Jumbo levloans just make mid-market emptiness echo louder
The leveraged loan market has hosted some atypically big M&A deals over the last few months, including most recently €7.5bn for DE Master Blenders. But these attention-grabbing deals cannot hide the continued paucity of deals in the mid-market.
DE Master Blenders is set to raise €7.5bn equivalent to finance its merger with the coffee business of Mondelez International, coming in a month after Numericable’s €16bn high yield bond and leveraged loan deal.
These deals are a boon for the leveraged finance market, and it’s easy to be swept up in the wave of confidence that came with the loans.
But under the surface, the market is not in the rude health that these jumbo deals seem to suggest.
Leveraged deals between €200m and €450m — roughly considered to be the mid (or bread and butter) market — totalled just €62.2bn in the first quarter of this year, according to Dealogic data. This volume is the lowest quarterly figure since the second quarter of 2012 when leveraged borrowers signed €61.7bn of loans.
Few lenders or investors are particularly concerned about skinny mid-market numbers yet. Indeed, there is a strong belief in some corners of the loan market that high profile deals can spur on the wider market.
But deal volume for leveraged loans of more than €500m has also decreased year-on-year in the first quarter of 2014. Leveraged borrowers signed €195bn in the first three months of 2014, down from €227bn for the same period in 2013. As with the mid-market, it’s hard to see any evidence yet that large deals like DE Master Blenders are encouraging the market to pick up.

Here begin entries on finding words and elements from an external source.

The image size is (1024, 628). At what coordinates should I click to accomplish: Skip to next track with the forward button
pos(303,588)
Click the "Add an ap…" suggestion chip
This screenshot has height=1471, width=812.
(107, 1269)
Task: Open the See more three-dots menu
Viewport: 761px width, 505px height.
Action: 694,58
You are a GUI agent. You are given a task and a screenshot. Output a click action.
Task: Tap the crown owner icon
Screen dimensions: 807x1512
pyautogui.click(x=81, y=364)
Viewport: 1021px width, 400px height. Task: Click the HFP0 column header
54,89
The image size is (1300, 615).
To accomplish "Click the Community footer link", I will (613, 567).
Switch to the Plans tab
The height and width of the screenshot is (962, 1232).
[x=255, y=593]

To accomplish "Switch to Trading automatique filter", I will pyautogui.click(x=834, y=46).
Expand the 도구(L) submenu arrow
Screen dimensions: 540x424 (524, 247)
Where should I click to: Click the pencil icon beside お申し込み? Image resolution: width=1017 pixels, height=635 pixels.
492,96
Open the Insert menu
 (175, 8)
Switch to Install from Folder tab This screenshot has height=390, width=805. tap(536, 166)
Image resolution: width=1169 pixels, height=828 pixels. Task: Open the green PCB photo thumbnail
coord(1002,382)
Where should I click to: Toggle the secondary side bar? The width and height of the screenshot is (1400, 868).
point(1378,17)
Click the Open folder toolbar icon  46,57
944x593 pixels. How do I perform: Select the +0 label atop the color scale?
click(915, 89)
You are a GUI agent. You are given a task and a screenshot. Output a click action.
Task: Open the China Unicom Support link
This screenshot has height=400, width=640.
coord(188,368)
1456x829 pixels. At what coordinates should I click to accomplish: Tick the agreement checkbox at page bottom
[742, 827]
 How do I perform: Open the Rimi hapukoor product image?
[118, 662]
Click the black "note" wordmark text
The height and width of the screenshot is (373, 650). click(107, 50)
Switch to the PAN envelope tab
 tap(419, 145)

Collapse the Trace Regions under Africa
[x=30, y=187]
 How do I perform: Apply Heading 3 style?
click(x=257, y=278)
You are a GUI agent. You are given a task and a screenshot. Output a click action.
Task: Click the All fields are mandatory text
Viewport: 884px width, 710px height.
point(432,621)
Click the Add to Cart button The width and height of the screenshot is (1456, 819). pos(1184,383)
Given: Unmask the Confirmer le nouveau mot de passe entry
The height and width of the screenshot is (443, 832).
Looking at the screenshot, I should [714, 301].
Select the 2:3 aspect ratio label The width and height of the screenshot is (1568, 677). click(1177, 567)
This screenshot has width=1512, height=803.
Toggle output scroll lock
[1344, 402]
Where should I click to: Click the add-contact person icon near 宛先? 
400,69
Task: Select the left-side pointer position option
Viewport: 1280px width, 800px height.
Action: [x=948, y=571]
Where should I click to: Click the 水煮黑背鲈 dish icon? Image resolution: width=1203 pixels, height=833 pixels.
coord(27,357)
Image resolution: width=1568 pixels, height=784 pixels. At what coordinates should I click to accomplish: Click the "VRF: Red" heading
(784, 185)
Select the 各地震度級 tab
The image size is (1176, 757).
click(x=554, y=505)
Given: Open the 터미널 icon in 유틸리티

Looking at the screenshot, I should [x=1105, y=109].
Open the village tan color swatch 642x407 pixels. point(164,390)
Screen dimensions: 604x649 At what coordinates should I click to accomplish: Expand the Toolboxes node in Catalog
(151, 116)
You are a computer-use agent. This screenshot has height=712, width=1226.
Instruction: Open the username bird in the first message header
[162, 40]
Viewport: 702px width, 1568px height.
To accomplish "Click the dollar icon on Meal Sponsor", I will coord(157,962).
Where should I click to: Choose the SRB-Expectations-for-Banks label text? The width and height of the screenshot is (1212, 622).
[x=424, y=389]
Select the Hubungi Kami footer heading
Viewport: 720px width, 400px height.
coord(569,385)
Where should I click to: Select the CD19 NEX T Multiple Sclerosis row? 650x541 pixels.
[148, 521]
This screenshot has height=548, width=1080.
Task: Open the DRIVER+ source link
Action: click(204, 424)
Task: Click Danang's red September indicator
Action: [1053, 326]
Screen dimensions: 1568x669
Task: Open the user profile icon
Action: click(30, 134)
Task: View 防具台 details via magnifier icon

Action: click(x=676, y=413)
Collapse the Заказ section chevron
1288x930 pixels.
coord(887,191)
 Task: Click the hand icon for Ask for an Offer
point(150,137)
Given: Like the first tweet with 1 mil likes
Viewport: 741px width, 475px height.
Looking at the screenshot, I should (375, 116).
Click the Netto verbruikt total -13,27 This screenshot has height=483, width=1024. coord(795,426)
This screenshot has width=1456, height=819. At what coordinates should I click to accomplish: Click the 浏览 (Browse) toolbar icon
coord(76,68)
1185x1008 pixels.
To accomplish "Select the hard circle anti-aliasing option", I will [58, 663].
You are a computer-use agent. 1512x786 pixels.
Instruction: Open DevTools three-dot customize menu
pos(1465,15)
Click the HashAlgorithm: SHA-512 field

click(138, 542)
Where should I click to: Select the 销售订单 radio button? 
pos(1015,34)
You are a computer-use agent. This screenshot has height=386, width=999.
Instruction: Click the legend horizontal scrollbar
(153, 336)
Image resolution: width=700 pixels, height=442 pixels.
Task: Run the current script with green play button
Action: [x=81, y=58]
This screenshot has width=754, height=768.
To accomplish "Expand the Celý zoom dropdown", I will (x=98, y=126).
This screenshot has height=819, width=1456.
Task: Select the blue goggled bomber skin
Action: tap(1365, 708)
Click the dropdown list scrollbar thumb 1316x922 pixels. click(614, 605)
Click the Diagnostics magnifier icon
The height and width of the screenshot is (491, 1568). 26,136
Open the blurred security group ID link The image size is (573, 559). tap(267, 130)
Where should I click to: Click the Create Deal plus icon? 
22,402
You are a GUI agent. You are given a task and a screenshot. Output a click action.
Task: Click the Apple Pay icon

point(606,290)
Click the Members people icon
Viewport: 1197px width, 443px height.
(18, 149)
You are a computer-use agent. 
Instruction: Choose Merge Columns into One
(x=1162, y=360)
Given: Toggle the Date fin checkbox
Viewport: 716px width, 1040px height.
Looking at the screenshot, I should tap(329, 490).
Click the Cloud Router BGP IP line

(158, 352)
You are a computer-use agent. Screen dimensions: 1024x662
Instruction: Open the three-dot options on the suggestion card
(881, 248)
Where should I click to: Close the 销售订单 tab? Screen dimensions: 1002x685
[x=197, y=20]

Even among the deals that have got done, secondary buy-outs and refinancing deals are more common than new paper. Until a strong supply of new deals comes to the market, any talk of good health is premature.
Aside from M&A, it’s tough to see where new deals may come from. Growth in Europe is still low, with the IMF predicting growth of around 1% in the Eurozone area this year, so it’s little surprise that corporates have few new money reasons to come to market.
Even in the refinancing market, many leveraged corporates have come out of the global financial crisis with strong balance sheets, following restructuring or cheap money refinancings they have already completed. Here, too, it is hard to see where a spike in supply will come from,
It’s a hugely positive step that the leveraged loan market can mobilise the huge sums of money it can for Numericable and (hopefully) DE Master Blenders, but lenders should not get caught up in the hype of big deals, as it is the mid-market that pays the bills.